_Task goal_
Convert the records, from the line containing "Find the location" through the end, into a Markdown table with columns "No." and "Text", one row per line and no rows for blank lines. Omit the pictures.

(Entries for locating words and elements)
• • •
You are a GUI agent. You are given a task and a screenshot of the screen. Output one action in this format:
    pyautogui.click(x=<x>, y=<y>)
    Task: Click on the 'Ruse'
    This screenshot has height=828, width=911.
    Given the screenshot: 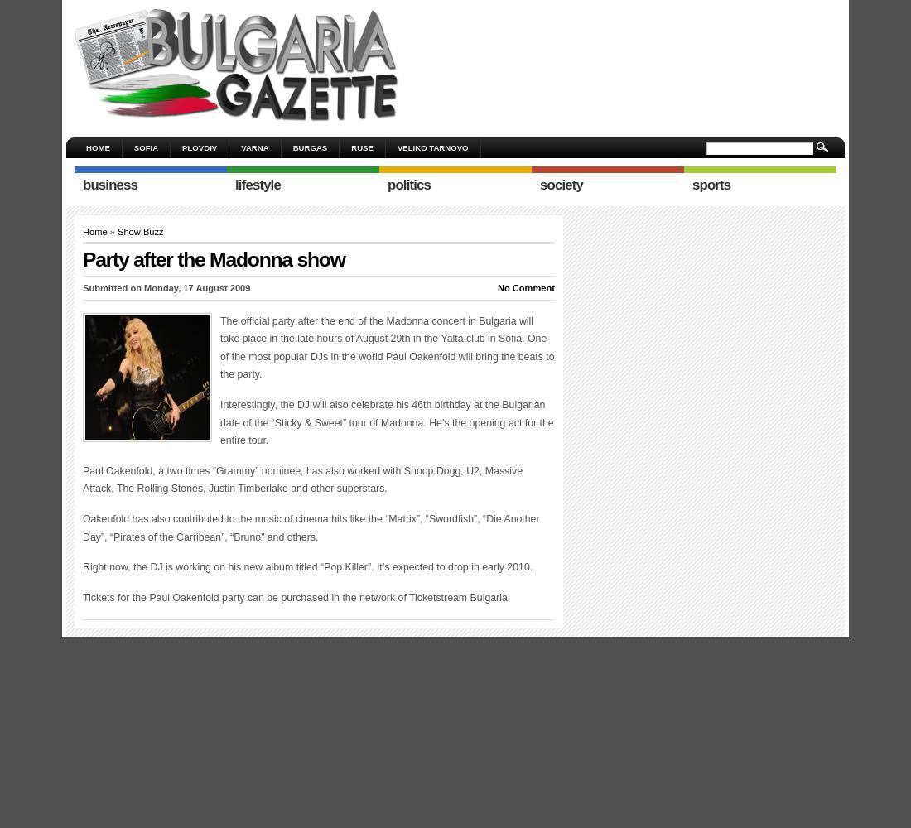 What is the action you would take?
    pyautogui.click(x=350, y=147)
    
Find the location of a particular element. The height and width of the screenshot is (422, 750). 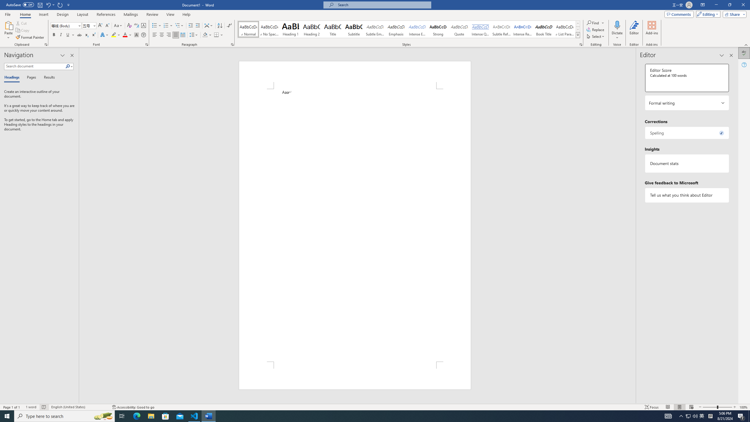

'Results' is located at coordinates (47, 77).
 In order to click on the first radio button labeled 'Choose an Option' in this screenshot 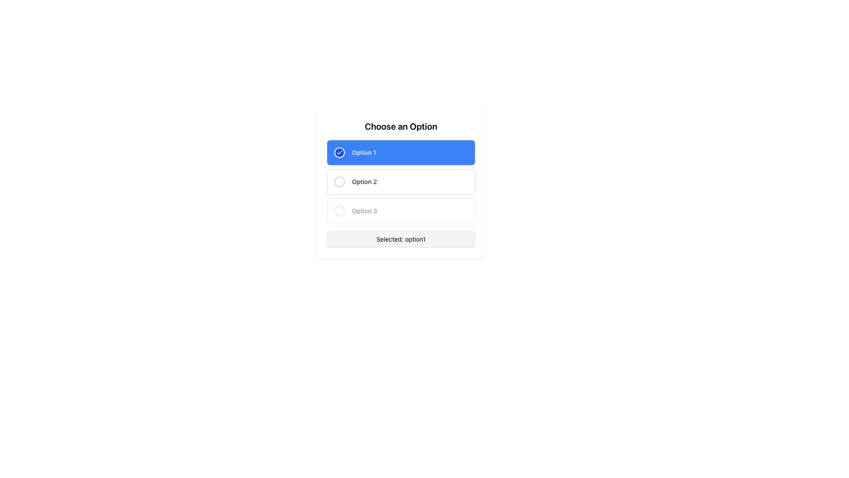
• • •
_Final result_
| No. | Text |
|---|---|
| 1 | Find the location of a particular element. The height and width of the screenshot is (422, 750).  |
| 2 | 'Results' is located at coordinates (47, 77). |
| 3 |  In order to click on the first radio button labeled 'Choose an Option' in this screenshot  |